2. Make a realistic assessment of your site. You’ll need at least 8 hours of sunlight a day and soil that does not retain excess moisture. How can you tell? The sunlight part is easy. As for moisture… if your site has standing water for more than 24 hours after rainfall it’s probably too wet for perennial fruiting plants.
3. Think about deer. Deer will absolutely destroy new fruit plantings. If not in the growing season, then during the winter. Do not underestimate them. There are no shortcuts to deer control. If you have deer pressure only an 8 foot fence or hot lead will stop them. Don’t think about fencing individual plants. Think about fencing the entire fruit planting. Not always a pretty picture. If deer pressure is low to moderate, the odor repellents offer some temporary help.

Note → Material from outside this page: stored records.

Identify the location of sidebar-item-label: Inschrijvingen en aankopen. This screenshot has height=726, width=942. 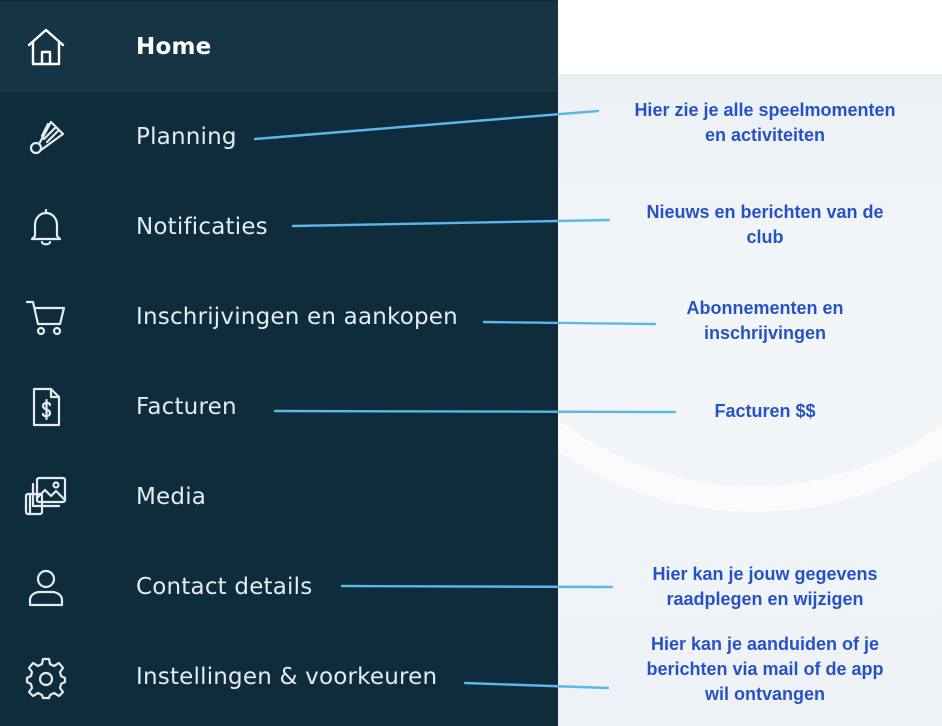
(297, 317).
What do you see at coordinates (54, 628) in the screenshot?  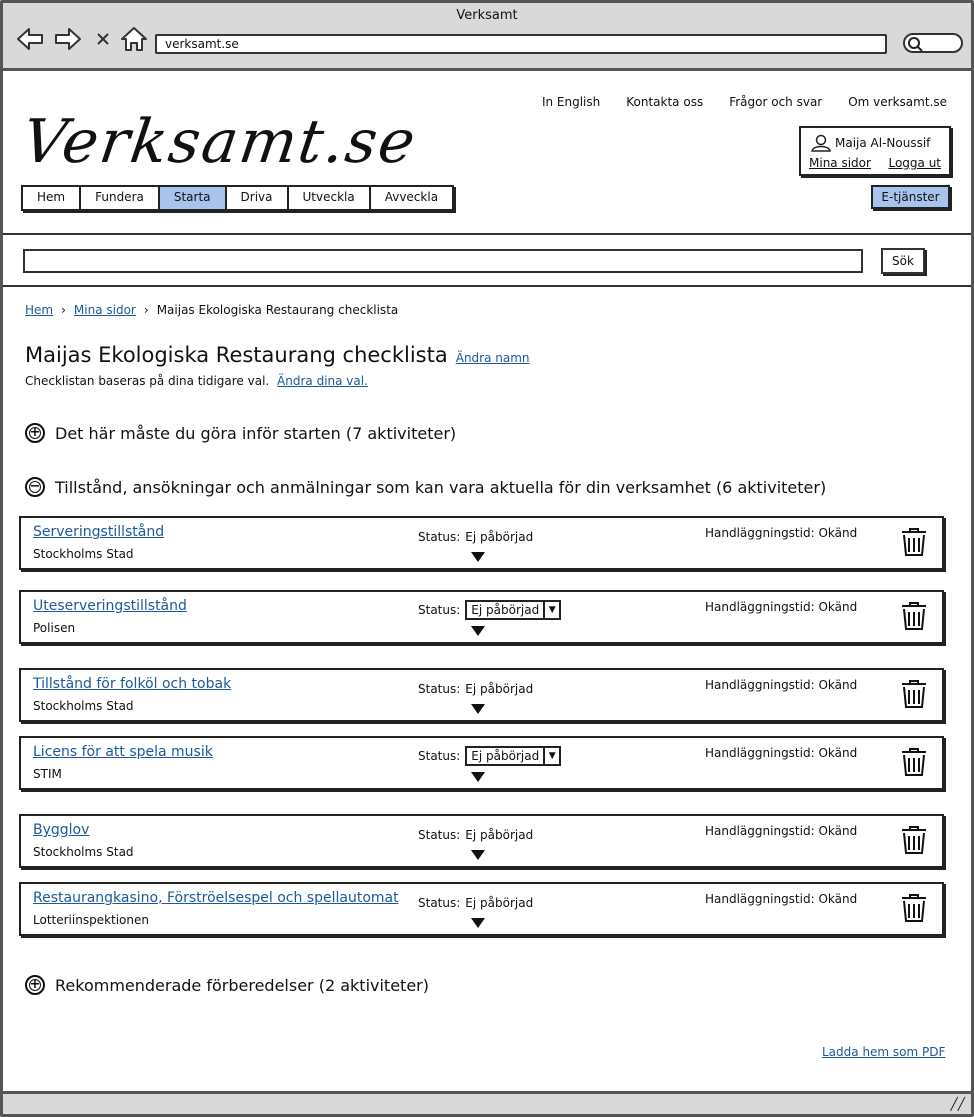 I see `activity-org: Polisen` at bounding box center [54, 628].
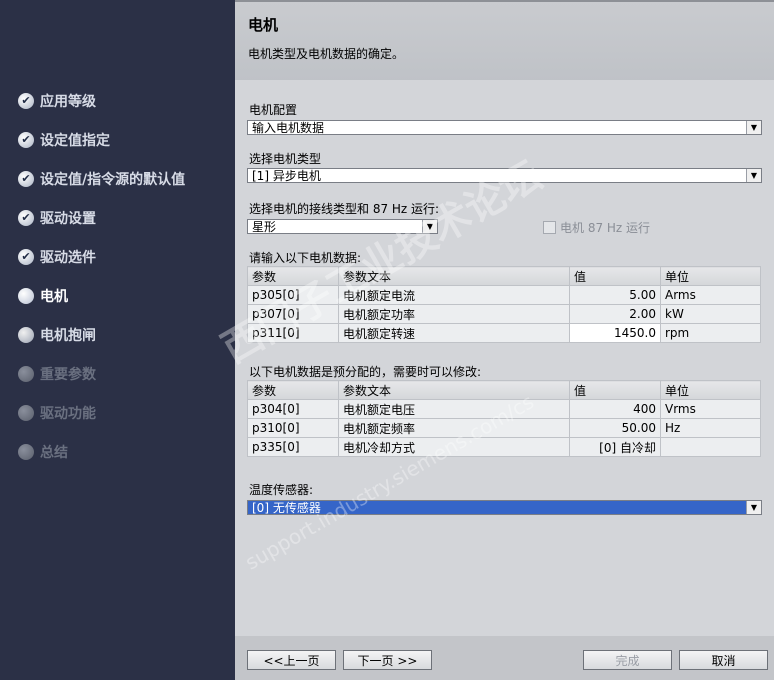 Image resolution: width=774 pixels, height=680 pixels. I want to click on param-cell: p305[0], so click(293, 295).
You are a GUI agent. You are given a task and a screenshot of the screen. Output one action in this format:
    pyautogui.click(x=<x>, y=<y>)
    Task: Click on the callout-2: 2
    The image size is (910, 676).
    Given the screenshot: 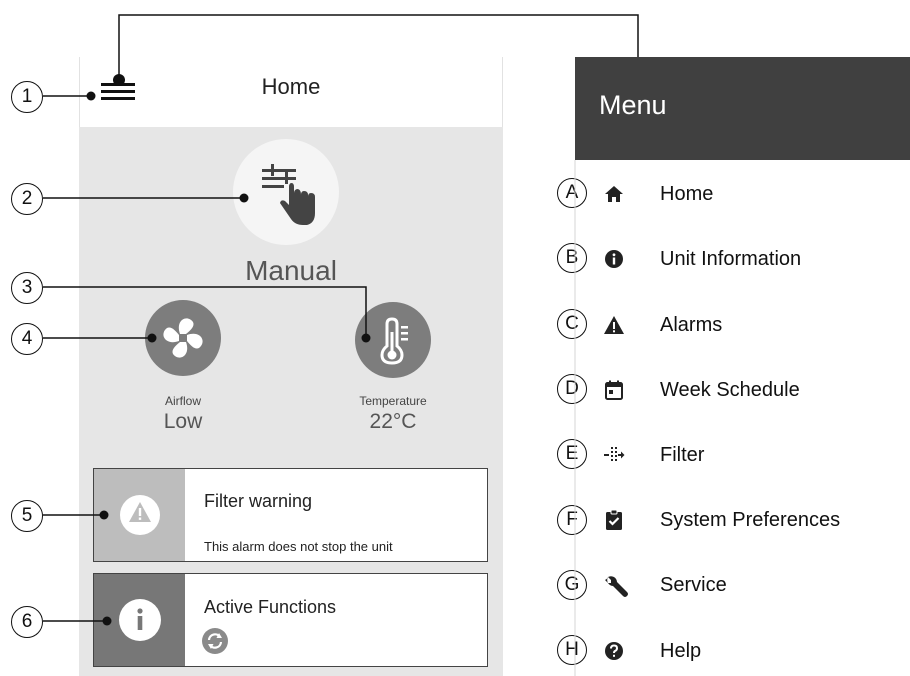 What is the action you would take?
    pyautogui.click(x=27, y=199)
    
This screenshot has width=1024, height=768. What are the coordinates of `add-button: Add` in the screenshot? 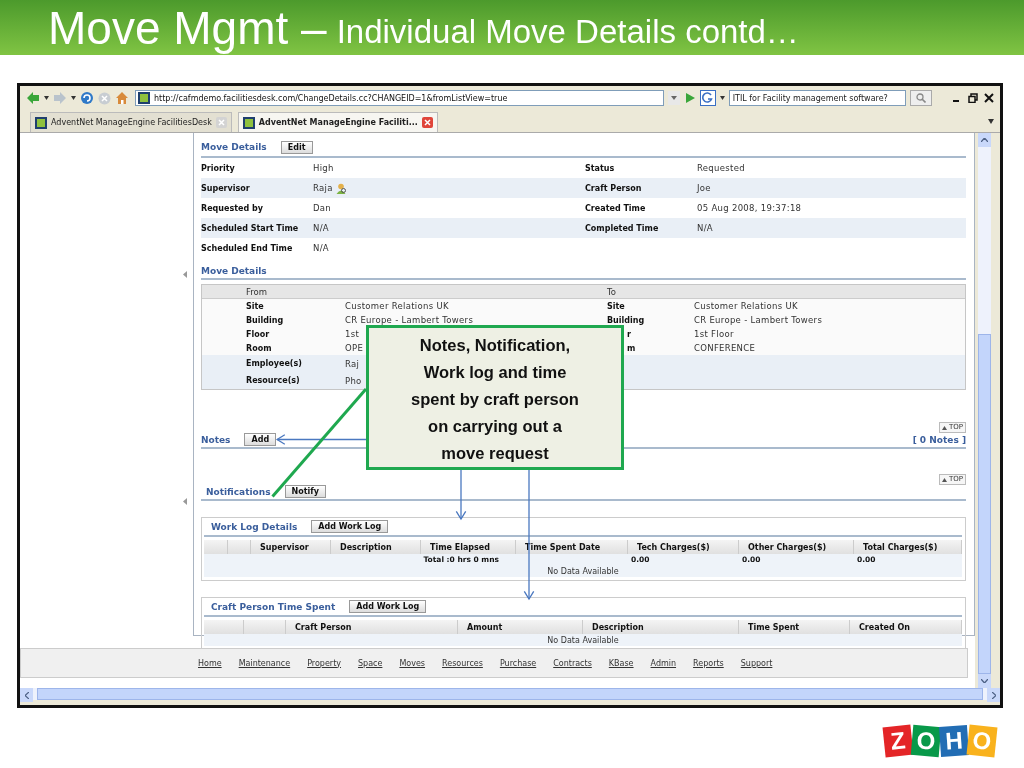 It's located at (260, 440).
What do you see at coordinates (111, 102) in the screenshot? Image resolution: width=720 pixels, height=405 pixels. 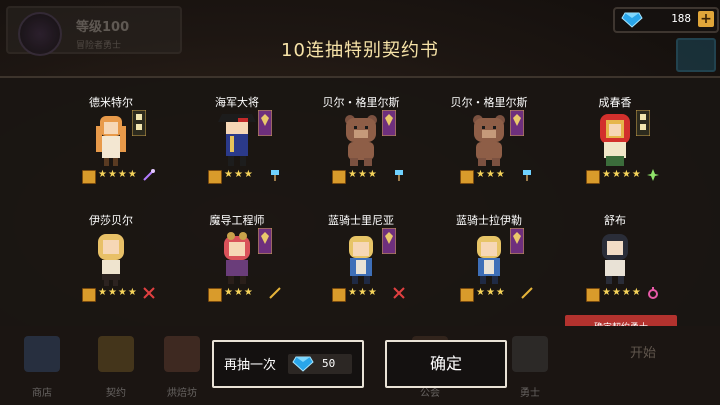 I see `hero-name: 德米特尔` at bounding box center [111, 102].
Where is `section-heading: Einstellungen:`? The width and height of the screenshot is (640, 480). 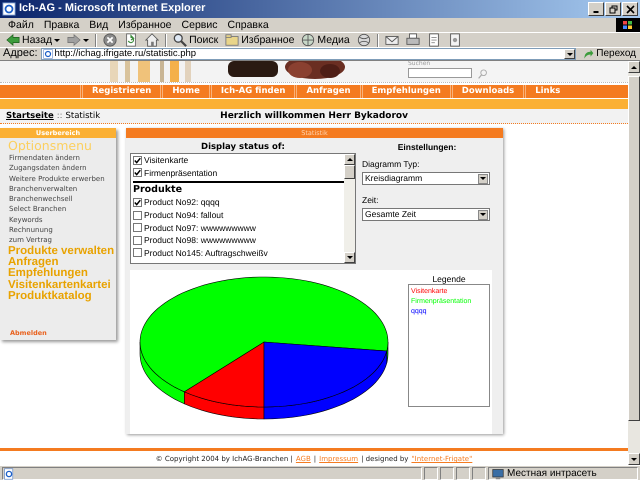 section-heading: Einstellungen: is located at coordinates (427, 147).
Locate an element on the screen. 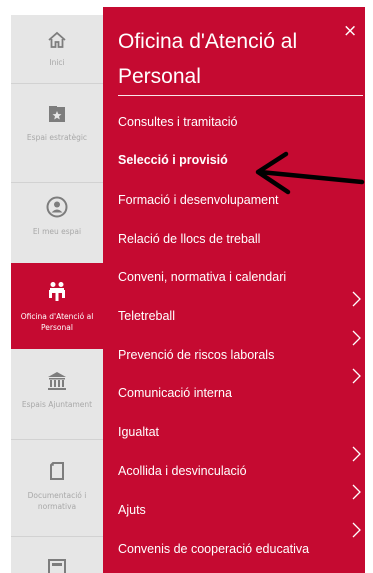 The width and height of the screenshot is (373, 573). rail-item-el-meu-espai: El meu espai is located at coordinates (57, 223).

4. Use dwarfing root stocks to control plant size wherever it make sense. Good size controlling rootstocks exist for apple, pear, and sweet cherry. Not so for peach and other tree fruits. I know, they sell them….but we don’t recommend them. You can control peach size by proper pruning.
5. Consider the brambles (raspberry and blackberry), blueberries, currents and strawberries before the tree fruits. They require less space, yield very well and come into production more quickly. They event tolerate a little shade.
6. Soil test, adjust soil pH and nutrient levels and work in organic matter into the entire planting site prior to planting. Dropping some amendments into the planting hole does not do the job. Spend the time and money to prepare the site well, even if this means delaying your planting one year. In the long run, you’ll be ahead.
7. Our local garden centers are great places to by many kinds of plants and supplies… but in my opinion, they are not the place to buy perennial fruit plants. Buy directly from the best mail-order nurseries (not those listed in the Sunday newspaper). The Penn State fruit publication has an extensive list of good nurseries.
8. Plant as early as possible in spring. Frosts are not a problem for the plants. Frosts will potentially affect bloom … but that’s down the road a bit.
9. Be realistic about pest control. Strawberries, blueberries, currents and the brambles have minimal pest problems and they are generally manageable with organic or low impact pest control measures. The tree fruits and grapes are a different story. Be prepared to make multiple pesticide sprays on these species or you will not be rewarded with anything edible.
10. Pay attention to cross pollination needs. There is not enough room here to go into the details. See references for guidance. Don’t worry about bees. Plant it and they will come.